• **STATED EXERCISE**
Reproduce every line of the items below word for word, omitting the pictures.

• **INFORMATION GIVEN**
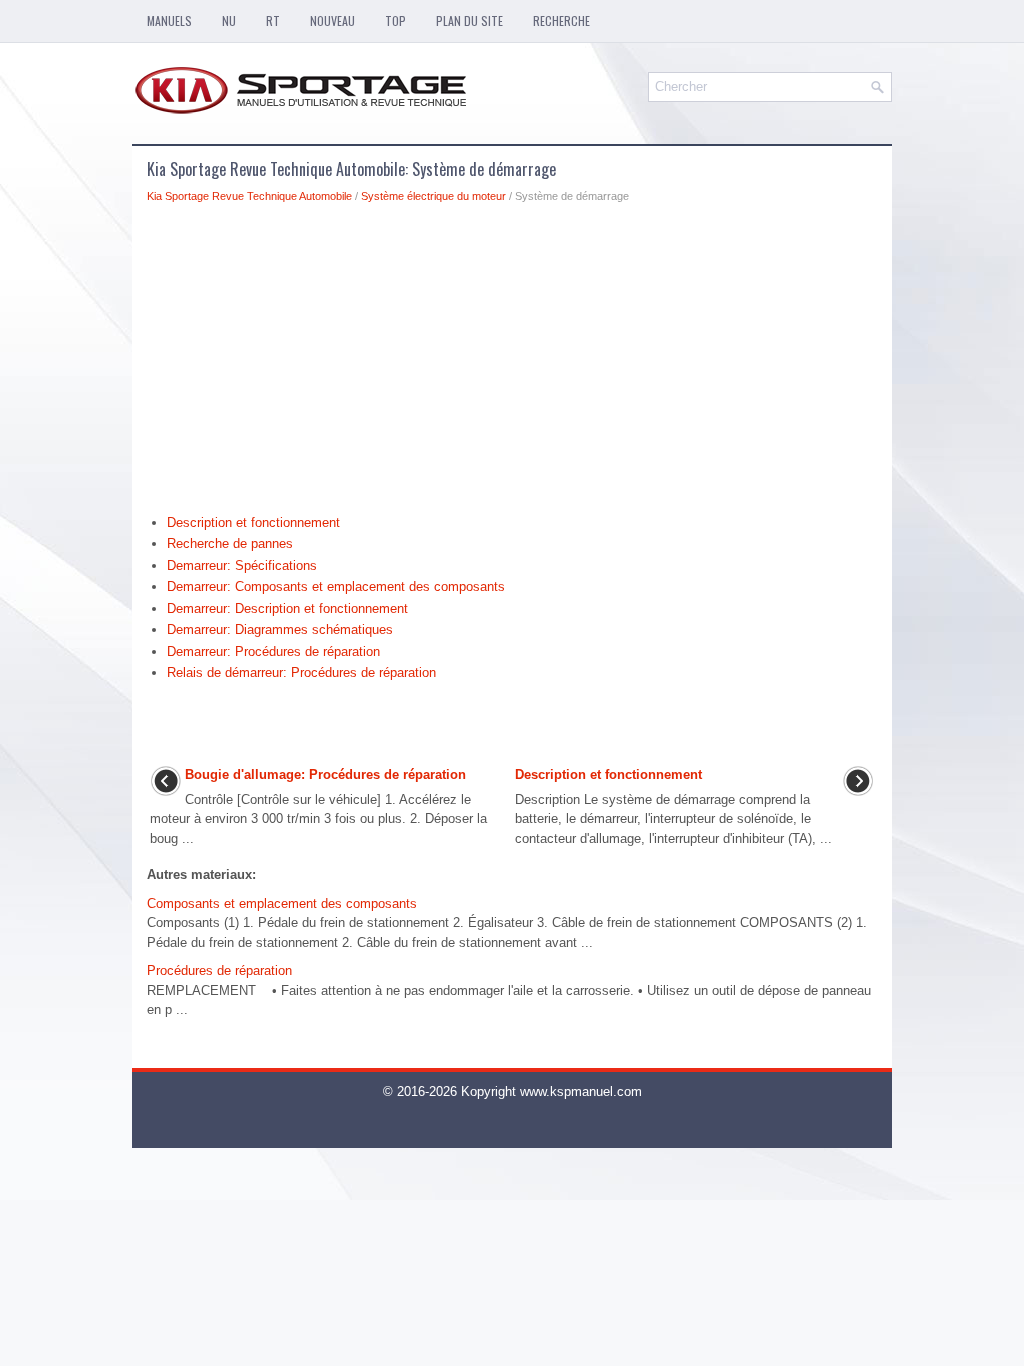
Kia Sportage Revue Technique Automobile (249, 196)
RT (273, 20)
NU (229, 20)
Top (395, 20)
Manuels (169, 20)
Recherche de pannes (230, 543)
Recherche (561, 20)
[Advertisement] (512, 364)
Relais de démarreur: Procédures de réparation (301, 672)
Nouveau (332, 20)
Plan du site (469, 20)
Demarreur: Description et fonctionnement (287, 608)
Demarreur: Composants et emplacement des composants (336, 586)
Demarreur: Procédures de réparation (273, 651)
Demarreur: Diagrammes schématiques (280, 629)
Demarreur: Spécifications (242, 565)
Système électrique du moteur (433, 196)
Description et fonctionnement (253, 522)
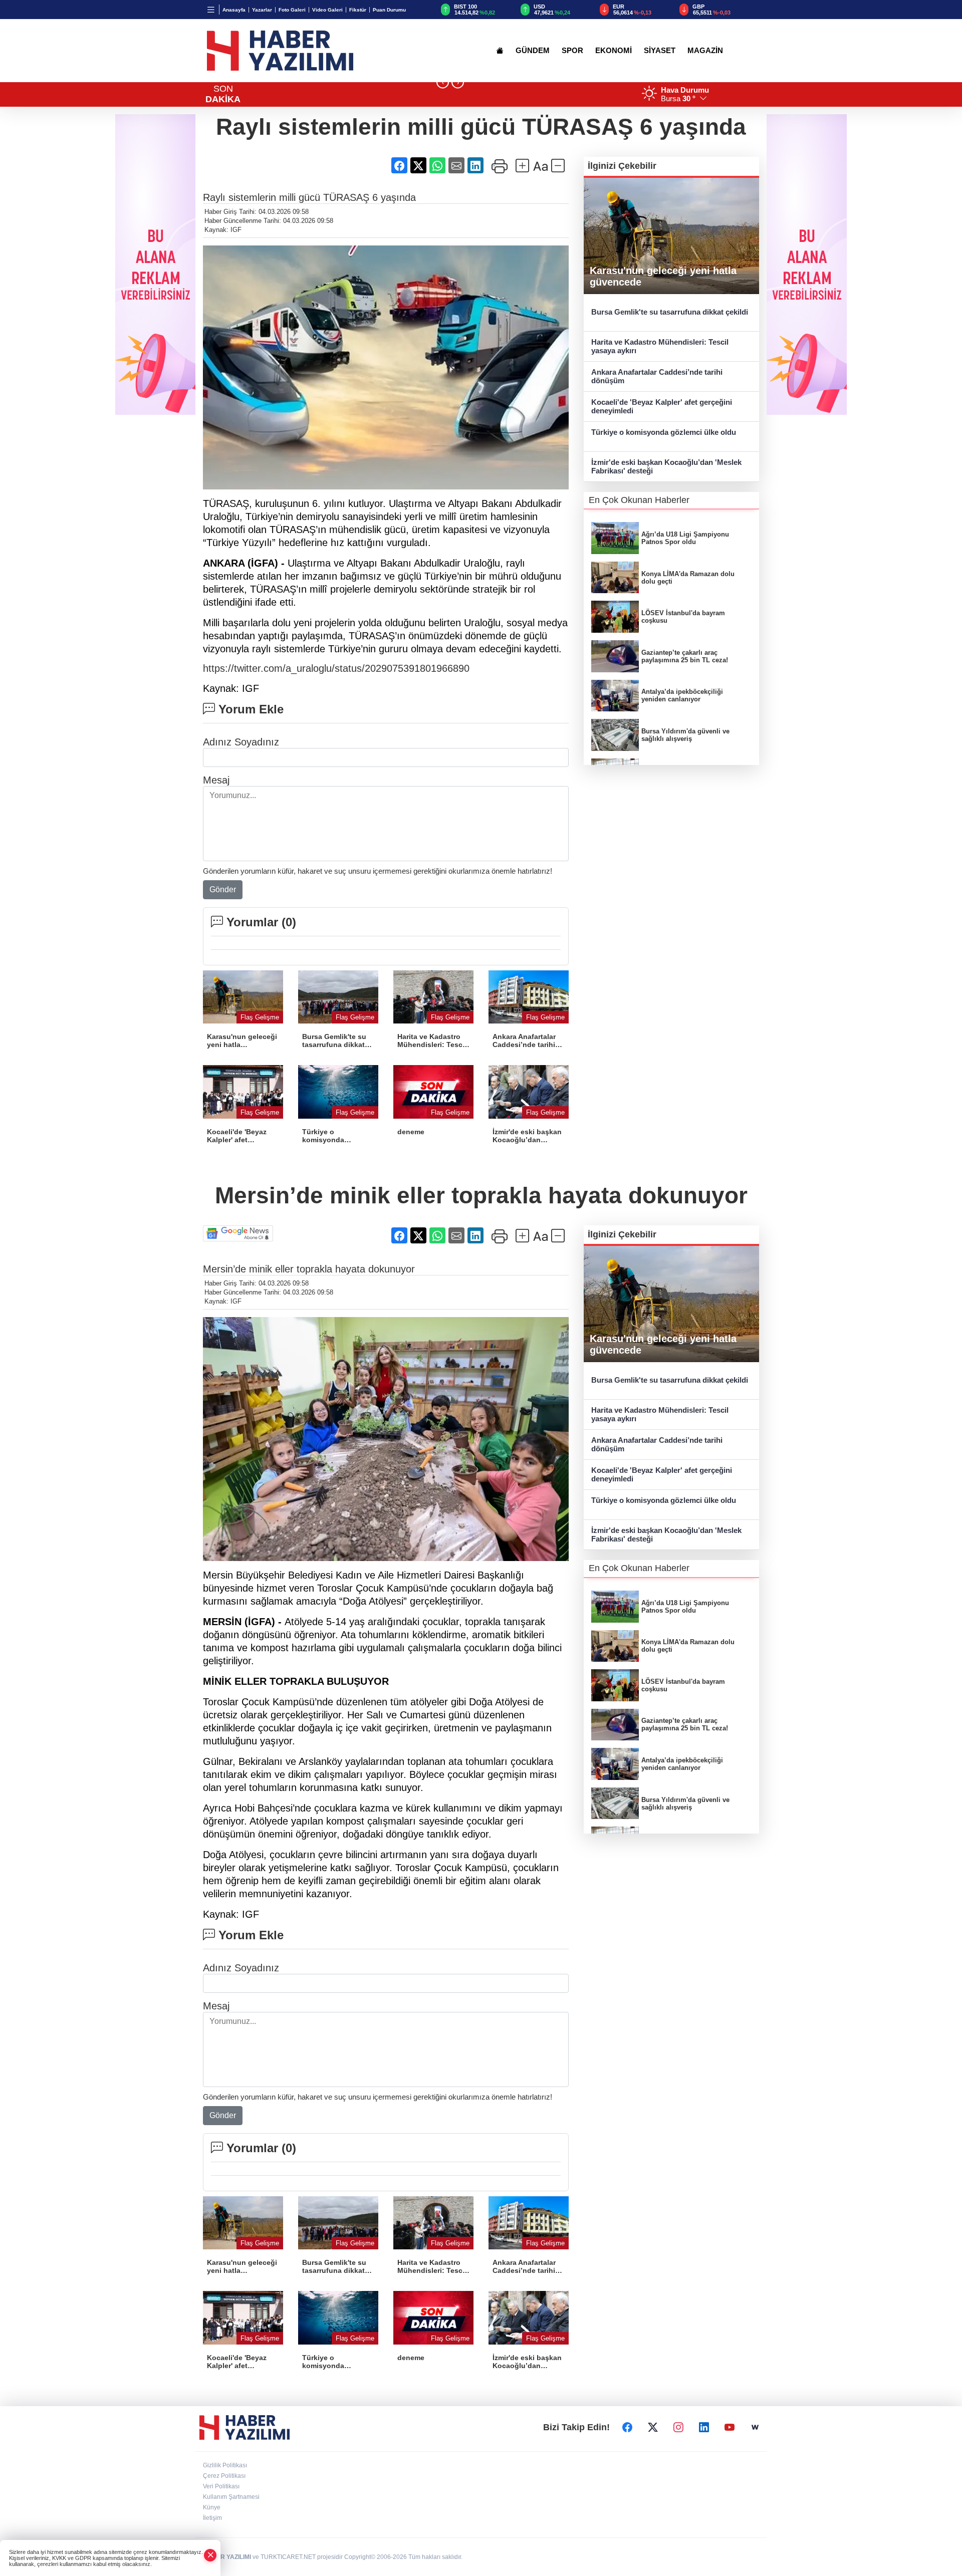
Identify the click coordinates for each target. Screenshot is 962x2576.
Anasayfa (234, 10)
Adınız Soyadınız (241, 741)
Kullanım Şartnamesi (231, 2496)
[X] (653, 2427)
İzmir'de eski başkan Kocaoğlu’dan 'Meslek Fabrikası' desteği (666, 466)
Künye (211, 2507)
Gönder (222, 889)
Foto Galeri (292, 10)
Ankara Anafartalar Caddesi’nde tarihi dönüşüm (657, 376)
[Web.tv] (755, 2427)
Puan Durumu (389, 10)
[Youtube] (729, 2427)
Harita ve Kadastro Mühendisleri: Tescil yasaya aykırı (660, 346)
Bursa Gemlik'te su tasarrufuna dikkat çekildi (669, 312)
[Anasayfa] (500, 51)
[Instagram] (678, 2427)
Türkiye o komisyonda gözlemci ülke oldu (663, 432)
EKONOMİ (613, 51)
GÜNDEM (533, 51)
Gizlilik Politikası (225, 2465)
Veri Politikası (221, 2486)
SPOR (572, 51)
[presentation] (442, 82)
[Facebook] (627, 2427)
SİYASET (659, 51)
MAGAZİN (705, 51)
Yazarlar (262, 10)
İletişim (212, 2517)
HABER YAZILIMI (227, 2556)
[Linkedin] (704, 2427)
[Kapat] (210, 2555)
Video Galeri (327, 10)
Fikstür (357, 10)
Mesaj (216, 780)
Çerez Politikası (224, 2475)
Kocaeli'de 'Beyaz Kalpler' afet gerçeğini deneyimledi (661, 406)
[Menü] (211, 10)
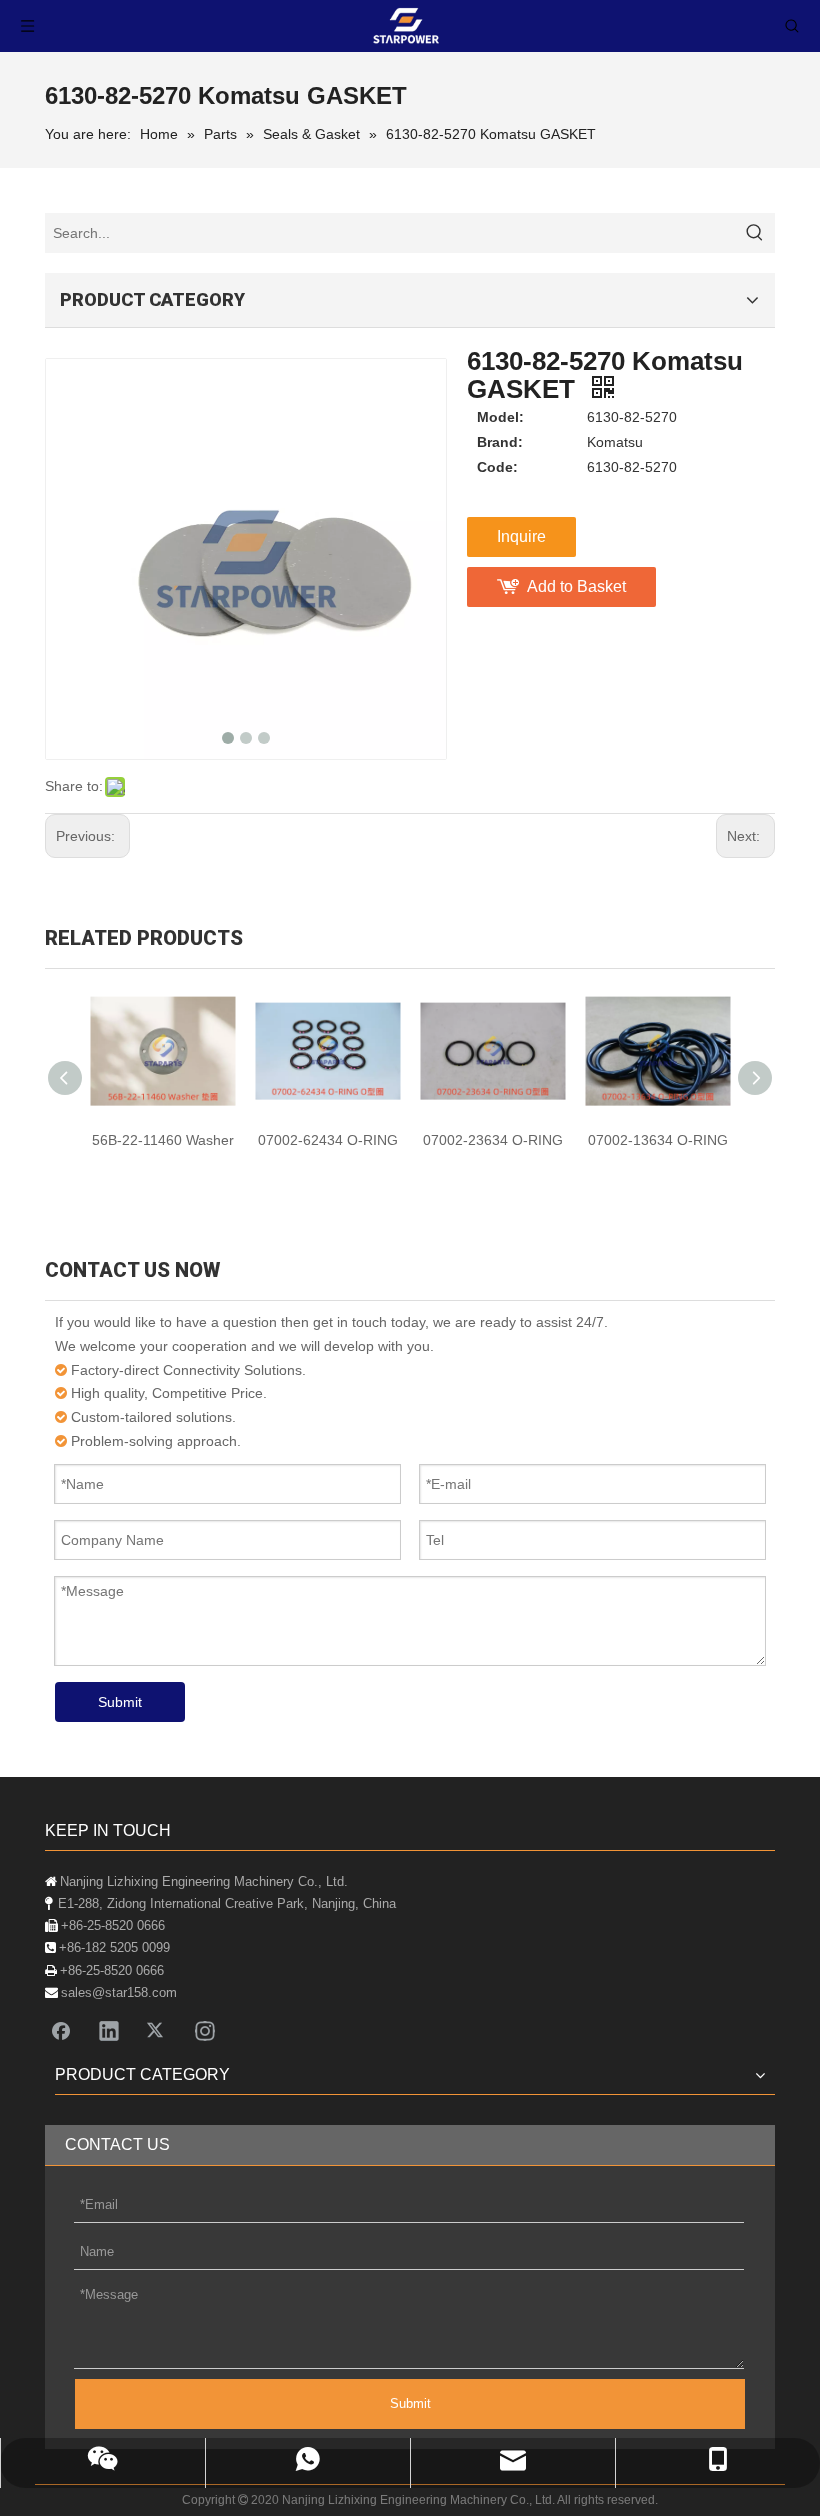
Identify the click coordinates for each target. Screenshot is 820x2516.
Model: (500, 417)
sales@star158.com (119, 1992)
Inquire (521, 536)
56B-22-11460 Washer (163, 1140)
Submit (120, 1702)
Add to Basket (576, 586)
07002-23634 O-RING (493, 1140)
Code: (497, 467)
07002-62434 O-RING (328, 1140)
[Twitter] (157, 2030)
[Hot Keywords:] (755, 233)
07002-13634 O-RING (658, 1140)
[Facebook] (61, 2030)
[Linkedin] (109, 2030)
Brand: (500, 442)
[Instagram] (205, 2030)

• **ANSWER TO THIS EXERCISE**
Kia Sportage Revue Technique Automobile (249, 196)
RT (273, 20)
NU (229, 20)
Top (395, 20)
Manuels (169, 20)
Recherche de pannes (230, 543)
Recherche (561, 20)
[Advertisement] (512, 364)
Relais de démarreur: Procédures de réparation (301, 672)
Nouveau (332, 20)
Plan du site (469, 20)
Demarreur: Description et fonctionnement (287, 608)
Demarreur: Composants et emplacement des composants (336, 586)
Demarreur: Procédures de réparation (273, 651)
Demarreur: Diagrammes schématiques (280, 629)
Demarreur: Spécifications (242, 565)
Système électrique du moteur (433, 196)
Description et fonctionnement (253, 522)
Identify the click coordinates for each target. Screenshot is 962x2576.
Anasayfa (234, 10)
Adınız Soyadınız (241, 741)
Kullanım Şartnamesi (231, 2496)
[X] (653, 2427)
İzmir'de eski başkan Kocaoğlu’dan 'Meslek Fabrikası' desteği (666, 466)
Künye (211, 2507)
Gönder (222, 889)
Foto Galeri (292, 10)
Ankara Anafartalar Caddesi’nde tarihi dönüşüm (657, 376)
[Web.tv] (755, 2427)
Puan Durumu (389, 10)
[Youtube] (729, 2427)
Harita ve Kadastro Mühendisleri: Tescil yasaya aykırı (660, 346)
Bursa Gemlik'te su tasarrufuna dikkat çekildi (669, 312)
[Anasayfa] (500, 51)
[Instagram] (678, 2427)
Türkiye o komisyonda gözlemci ülke oldu (663, 432)
EKONOMİ (613, 51)
GÜNDEM (533, 51)
Gizlilik Politikası (225, 2465)
Veri Politikası (221, 2486)
SPOR (572, 51)
[presentation] (442, 82)
[Facebook] (627, 2427)
SİYASET (659, 51)
MAGAZİN (705, 51)
Yazarlar (262, 10)
İletişim (212, 2517)
HABER YAZILIMI (227, 2556)
[Linkedin] (704, 2427)
[Kapat] (210, 2555)
Video Galeri (327, 10)
Fikstür (357, 10)
Mesaj (216, 780)
Çerez Politikası (224, 2475)
Kocaeli'de 'Beyaz Kalpler' afet gerçeğini deneyimledi (661, 406)
[Menü] (211, 10)
Identify the click coordinates for each target. Screenshot is 820x2516.
Model: (500, 417)
sales@star158.com (119, 1992)
Inquire (521, 536)
56B-22-11460 Washer (163, 1140)
Submit (120, 1702)
Add to Basket (576, 586)
07002-23634 O-RING (493, 1140)
Code: (497, 467)
07002-62434 O-RING (328, 1140)
[Twitter] (157, 2030)
[Hot Keywords:] (755, 233)
07002-13634 O-RING (658, 1140)
[Facebook] (61, 2030)
[Linkedin] (109, 2030)
Brand: (500, 442)
[Instagram] (205, 2030)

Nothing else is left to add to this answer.